Poor accessibility is something that impacts many different groups of people — not just those with permanent disabilities. It also includes temporary impairments (like a broken arm) and situational ones (like bright sunlight or background noise). These concepts, popularized by Microsoft’s Inclusive Design work in the mid-2010s, show that accessibility isn’t just about edge cases — it’s about building software that works for everyone, in any context.

Currently, LLMs are unlikely to have been trained to recognise poor colour contrast that could affect users with visual impairments – because they are trained to understand everything, they will see every pixel as perfect. Nor will they pick up issues with bad keyboard navigation, text with poor readability and a lack of zoom functionality. However, it is entirely possible to train models to check for accessibility issues and offer advice to developers. But LLMs could only ever provide assistance in these scenarios – human oversight would be necessary to understand what accessibility aspects we are looking to address.

AI cannot manage risk or be held accountable

With large, complex software applications, systematic testing is necessary prior to release. However, exhaustive testing isn't possible – there are just too many potential use cases and inputs that the application could encounter. That means decisions have to be made about what to test – and what tests don't need to be carried out.

This is a vital part of QA – and it cannot be left to AI. QA teams must draw on their experience, knowledge, and judgement to make informed decisions. They must plan, prioritize and make risk assessments. They will understand that there are trade-offs that need to be made – but they can make accountable decisions and justify them to relevant stakeholders. If AI makes these decisions, then there's no accountability if something goes wrong.

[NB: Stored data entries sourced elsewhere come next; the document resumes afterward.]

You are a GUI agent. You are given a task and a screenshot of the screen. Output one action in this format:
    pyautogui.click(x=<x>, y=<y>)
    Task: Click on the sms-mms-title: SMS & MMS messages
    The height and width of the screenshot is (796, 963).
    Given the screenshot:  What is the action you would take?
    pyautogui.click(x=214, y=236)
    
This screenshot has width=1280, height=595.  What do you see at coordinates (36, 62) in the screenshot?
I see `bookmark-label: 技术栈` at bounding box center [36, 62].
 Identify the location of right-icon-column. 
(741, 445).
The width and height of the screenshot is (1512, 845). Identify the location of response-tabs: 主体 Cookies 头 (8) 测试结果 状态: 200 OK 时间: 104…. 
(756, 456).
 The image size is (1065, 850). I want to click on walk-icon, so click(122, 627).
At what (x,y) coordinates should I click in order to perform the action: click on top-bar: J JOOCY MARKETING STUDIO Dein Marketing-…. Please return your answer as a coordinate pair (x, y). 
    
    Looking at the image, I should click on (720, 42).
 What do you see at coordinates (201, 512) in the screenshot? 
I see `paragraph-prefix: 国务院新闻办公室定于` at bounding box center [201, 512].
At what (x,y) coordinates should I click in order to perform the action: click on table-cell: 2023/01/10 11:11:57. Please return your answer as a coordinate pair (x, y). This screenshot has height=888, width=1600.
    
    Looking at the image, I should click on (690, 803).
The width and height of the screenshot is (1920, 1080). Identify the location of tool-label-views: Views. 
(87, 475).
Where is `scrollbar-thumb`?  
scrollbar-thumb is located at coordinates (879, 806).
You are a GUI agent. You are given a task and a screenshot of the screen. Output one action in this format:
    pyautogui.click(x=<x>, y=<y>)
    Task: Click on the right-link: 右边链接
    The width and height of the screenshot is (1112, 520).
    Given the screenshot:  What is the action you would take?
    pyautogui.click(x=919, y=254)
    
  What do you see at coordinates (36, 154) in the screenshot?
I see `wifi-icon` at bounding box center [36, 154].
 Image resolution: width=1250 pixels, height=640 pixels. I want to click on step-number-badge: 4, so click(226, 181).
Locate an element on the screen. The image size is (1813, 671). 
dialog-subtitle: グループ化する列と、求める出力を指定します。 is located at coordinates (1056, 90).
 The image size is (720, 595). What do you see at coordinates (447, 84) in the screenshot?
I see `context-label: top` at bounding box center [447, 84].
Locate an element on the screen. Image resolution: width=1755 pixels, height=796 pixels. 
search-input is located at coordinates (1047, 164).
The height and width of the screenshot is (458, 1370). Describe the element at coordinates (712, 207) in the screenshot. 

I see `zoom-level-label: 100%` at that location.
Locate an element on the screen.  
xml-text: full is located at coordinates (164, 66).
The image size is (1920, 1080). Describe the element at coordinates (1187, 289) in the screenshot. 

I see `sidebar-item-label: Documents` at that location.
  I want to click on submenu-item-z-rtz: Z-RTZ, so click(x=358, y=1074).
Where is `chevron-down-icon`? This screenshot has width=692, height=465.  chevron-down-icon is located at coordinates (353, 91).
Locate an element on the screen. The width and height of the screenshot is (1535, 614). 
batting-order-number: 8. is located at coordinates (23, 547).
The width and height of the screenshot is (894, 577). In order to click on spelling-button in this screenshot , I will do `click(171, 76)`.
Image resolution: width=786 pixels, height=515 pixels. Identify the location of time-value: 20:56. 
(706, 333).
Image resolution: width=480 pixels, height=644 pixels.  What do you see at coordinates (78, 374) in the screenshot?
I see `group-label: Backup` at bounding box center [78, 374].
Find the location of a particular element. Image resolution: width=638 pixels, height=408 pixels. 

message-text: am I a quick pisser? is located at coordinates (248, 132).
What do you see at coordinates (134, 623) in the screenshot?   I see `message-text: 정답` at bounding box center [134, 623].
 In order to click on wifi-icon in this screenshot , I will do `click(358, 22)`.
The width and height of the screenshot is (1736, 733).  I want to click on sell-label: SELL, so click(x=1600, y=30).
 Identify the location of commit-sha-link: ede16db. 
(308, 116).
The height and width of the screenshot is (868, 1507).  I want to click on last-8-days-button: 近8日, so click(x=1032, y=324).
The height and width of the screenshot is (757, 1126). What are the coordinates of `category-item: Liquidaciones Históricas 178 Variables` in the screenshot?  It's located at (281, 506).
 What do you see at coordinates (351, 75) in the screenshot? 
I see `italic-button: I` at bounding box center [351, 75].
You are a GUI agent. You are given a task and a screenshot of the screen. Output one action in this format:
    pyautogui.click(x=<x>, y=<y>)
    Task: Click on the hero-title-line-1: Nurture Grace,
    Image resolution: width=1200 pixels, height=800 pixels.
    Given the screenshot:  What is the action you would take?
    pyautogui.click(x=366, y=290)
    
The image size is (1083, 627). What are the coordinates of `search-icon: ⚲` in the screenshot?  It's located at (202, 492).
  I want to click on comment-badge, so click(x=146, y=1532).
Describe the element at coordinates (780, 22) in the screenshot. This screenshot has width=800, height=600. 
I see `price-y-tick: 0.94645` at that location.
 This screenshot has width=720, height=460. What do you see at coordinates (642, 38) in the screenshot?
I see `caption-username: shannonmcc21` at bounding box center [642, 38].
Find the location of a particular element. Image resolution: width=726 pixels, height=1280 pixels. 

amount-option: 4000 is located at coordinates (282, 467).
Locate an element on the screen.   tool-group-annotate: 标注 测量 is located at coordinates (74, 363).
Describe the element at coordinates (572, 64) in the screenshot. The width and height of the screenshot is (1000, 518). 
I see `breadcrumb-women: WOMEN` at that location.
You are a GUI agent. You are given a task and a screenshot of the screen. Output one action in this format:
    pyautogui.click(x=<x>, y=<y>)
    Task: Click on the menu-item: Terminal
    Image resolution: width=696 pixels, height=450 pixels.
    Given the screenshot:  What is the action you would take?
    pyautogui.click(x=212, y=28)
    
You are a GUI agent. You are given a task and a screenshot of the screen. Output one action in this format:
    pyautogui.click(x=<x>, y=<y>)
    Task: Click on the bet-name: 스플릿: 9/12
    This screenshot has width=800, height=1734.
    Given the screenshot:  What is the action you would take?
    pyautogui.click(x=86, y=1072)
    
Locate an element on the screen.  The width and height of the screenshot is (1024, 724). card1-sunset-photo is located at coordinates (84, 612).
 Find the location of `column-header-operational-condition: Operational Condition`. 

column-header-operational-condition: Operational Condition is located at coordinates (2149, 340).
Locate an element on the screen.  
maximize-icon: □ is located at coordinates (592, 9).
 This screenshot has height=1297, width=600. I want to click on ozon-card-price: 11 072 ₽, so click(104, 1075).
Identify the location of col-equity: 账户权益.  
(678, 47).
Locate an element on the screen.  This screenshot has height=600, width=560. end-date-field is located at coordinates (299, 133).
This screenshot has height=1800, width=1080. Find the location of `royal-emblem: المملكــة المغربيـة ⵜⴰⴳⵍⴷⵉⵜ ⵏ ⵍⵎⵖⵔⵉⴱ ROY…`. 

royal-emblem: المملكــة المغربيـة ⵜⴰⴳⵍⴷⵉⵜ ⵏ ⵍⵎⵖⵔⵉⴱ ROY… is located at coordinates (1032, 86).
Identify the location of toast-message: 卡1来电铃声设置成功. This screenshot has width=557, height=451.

Where AI can streamline software testing and test management

There are many areas of the software testing process where AI can be of assistance. There’s a lot of heavy lifting involved in software testing such as preparing test data, suggesting the specific scenarios that need to be tested, and writing automated tests. AI agents are already capable of performing some basic tests today, and it’s likely they’ll take on even more complex testing tasks in the near future.

And AI also has utility for software test management. It can be used to help with writing test documentation, and to suggest ideas for key areas to test. It can be used to research other, similar software projects to surface relevant data and insights that could assist the testing. And it can also perform data analysis of the test results, creating reports for relevant stakeholders quickly so they don't have to wait for human operatives to compile their reports.

Humans are the end users – so human expertise is needed

Quality in software is non-negotiable. We’ve all heard stories about disastrous software launches where products have been shipped with massive issues that have made them completely unusable for a certain group of people. For now, usability and accessibility are human domains so it is natural to use humans for testing these aspects.

In the era of AI, it's important to maintain human oversight. If AI is used in software creation, testing or test management it is vital to check the results. QA teams need to be the ones that take accountability for software test management processes. Only they have the domain knowledge and understanding of business priorities to determine test coverage and acceptable levels of risk. While AI can support these processes with data and recommendations, it cannot currently make business critical decisions on its own.